#### Materials provided ####

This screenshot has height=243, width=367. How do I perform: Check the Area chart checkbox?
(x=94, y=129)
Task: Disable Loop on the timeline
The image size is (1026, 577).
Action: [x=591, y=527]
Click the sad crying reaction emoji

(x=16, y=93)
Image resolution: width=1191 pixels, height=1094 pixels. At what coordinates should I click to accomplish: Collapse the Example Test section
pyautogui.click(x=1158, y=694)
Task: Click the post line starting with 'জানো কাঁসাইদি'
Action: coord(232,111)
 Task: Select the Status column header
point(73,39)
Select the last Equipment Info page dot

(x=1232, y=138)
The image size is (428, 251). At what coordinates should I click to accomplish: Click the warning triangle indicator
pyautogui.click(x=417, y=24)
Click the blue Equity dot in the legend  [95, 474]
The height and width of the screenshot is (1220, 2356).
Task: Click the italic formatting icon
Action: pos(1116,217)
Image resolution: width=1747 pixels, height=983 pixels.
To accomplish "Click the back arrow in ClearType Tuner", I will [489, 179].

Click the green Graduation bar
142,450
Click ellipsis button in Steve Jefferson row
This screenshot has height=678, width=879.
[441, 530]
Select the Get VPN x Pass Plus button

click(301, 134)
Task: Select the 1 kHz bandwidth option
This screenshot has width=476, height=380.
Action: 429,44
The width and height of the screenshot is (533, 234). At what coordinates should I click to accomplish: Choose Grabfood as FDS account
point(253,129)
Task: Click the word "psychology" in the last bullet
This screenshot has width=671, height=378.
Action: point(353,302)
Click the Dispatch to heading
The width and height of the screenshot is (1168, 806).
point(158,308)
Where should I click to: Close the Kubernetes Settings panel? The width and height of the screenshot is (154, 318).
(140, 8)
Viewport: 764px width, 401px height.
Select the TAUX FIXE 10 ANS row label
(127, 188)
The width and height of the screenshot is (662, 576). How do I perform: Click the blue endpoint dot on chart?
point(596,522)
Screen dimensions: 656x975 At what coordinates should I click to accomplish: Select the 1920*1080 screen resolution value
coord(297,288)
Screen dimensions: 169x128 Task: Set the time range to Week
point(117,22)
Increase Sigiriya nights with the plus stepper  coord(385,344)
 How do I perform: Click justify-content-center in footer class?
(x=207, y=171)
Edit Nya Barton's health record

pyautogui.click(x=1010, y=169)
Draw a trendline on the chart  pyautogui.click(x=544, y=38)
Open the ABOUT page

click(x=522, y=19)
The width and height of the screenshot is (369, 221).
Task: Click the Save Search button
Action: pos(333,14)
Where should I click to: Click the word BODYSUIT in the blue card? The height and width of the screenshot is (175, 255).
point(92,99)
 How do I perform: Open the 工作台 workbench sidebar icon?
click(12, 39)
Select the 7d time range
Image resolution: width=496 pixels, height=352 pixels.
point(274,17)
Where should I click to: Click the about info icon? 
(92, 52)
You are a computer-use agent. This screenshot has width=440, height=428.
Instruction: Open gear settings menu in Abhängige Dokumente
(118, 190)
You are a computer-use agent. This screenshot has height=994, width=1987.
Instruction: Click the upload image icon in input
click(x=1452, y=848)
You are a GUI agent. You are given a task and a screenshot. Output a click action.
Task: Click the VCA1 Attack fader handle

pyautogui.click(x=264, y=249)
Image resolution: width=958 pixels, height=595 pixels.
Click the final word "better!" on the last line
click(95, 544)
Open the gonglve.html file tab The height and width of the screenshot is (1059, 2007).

####

_Task objective_
Render every line of the listing as a Markdown table, with the columns Number and Record line, and leave the blank lines out.

_Expected answer_
| Number | Record line |
|---|---|
| 1 | This screenshot has height=243, width=367. How do I perform: Check the Area chart checkbox? |
| 2 | (x=94, y=129) |
| 3 | Task: Disable Loop on the timeline |
| 4 | The image size is (1026, 577). |
| 5 | Action: [x=591, y=527] |
| 6 | Click the sad crying reaction emoji |
| 7 | (x=16, y=93) |
| 8 | Image resolution: width=1191 pixels, height=1094 pixels. At what coordinates should I click to accomplish: Collapse the Example Test section |
| 9 | pyautogui.click(x=1158, y=694) |
| 10 | Task: Click the post line starting with 'জানো কাঁসাইদি' |
| 11 | Action: coord(232,111) |
| 12 |  Task: Select the Status column header |
| 13 | point(73,39) |
| 14 | Select the last Equipment Info page dot |
| 15 | (x=1232, y=138) |
| 16 | The image size is (428, 251). At what coordinates should I click to accomplish: Click the warning triangle indicator |
| 17 | pyautogui.click(x=417, y=24) |
| 18 | Click the blue Equity dot in the legend  [95, 474] |
| 19 | The height and width of the screenshot is (1220, 2356). |
| 20 | Task: Click the italic formatting icon |
| 21 | Action: pos(1116,217) |
| 22 | Image resolution: width=1747 pixels, height=983 pixels. |
| 23 | To accomplish "Click the back arrow in ClearType Tuner", I will [489, 179]. |
| 24 | Click the green Graduation bar |
| 25 | 142,450 |
| 26 | Click ellipsis button in Steve Jefferson row |
| 27 | This screenshot has height=678, width=879. |
| 28 | [441, 530] |
| 29 | Select the Get VPN x Pass Plus button |
| 30 | click(301, 134) |
| 31 | Task: Select the 1 kHz bandwidth option |
| 32 | This screenshot has width=476, height=380. |
| 33 | Action: 429,44 |
| 34 | The width and height of the screenshot is (533, 234). At what coordinates should I click to accomplish: Choose Grabfood as FDS account |
| 35 | point(253,129) |
| 36 | Task: Click the word "psychology" in the last bullet |
| 37 | This screenshot has width=671, height=378. |
| 38 | Action: point(353,302) |
| 39 | Click the Dispatch to heading |
| 40 | The width and height of the screenshot is (1168, 806). |
| 41 | point(158,308) |
| 42 | Where should I click to: Close the Kubernetes Settings panel? The width and height of the screenshot is (154, 318). |
| 43 | (140, 8) |
| 44 | Viewport: 764px width, 401px height. |
| 45 | Select the TAUX FIXE 10 ANS row label |
| 46 | (127, 188) |
| 47 | The width and height of the screenshot is (662, 576). How do I perform: Click the blue endpoint dot on chart? |
| 48 | point(596,522) |
| 49 | Screen dimensions: 656x975 At what coordinates should I click to accomplish: Select the 1920*1080 screen resolution value |
| 50 | coord(297,288) |
| 51 | Screen dimensions: 169x128 Task: Set the time range to Week |
| 52 | point(117,22) |
| 53 | Increase Sigiriya nights with the plus stepper  coord(385,344) |
| 54 |  How do I perform: Click justify-content-center in footer class? |
| 55 | (x=207, y=171) |
| 56 | Edit Nya Barton's health record |
| 57 | pyautogui.click(x=1010, y=169) |
| 58 | Draw a trendline on the chart  pyautogui.click(x=544, y=38) |
| 59 | Open the ABOUT page |
| 60 | click(x=522, y=19) |
| 61 | The width and height of the screenshot is (369, 221). |
| 62 | Task: Click the Save Search button |
| 63 | Action: pos(333,14) |
| 64 | Where should I click to: Click the word BODYSUIT in the blue card? The height and width of the screenshot is (175, 255). |
| 65 | point(92,99) |
| 66 |  How do I perform: Open the 工作台 workbench sidebar icon? |
| 67 | click(12, 39) |
| 68 | Select the 7d time range |
| 69 | Image resolution: width=496 pixels, height=352 pixels. |
| 70 | point(274,17) |
| 71 | Where should I click to: Click the about info icon?  |
| 72 | (92, 52) |
| 73 | You are a computer-use agent. This screenshot has width=440, height=428. |
| 74 | Instruction: Open gear settings menu in Abhängige Dokumente |
| 75 | (118, 190) |
| 76 | You are a computer-use agent. This screenshot has height=994, width=1987. |
| 77 | Instruction: Click the upload image icon in input |
| 78 | click(x=1452, y=848) |
| 79 | You are a GUI agent. You are given a task and a screenshot. Output a click action. |
| 80 | Task: Click the VCA1 Attack fader handle |
| 81 | pyautogui.click(x=264, y=249) |
| 82 | Image resolution: width=958 pixels, height=595 pixels. |
| 83 | Click the final word "better!" on the last line |
| 84 | click(95, 544) |
| 85 | Open the gonglve.html file tab The height and width of the screenshot is (1059, 2007). |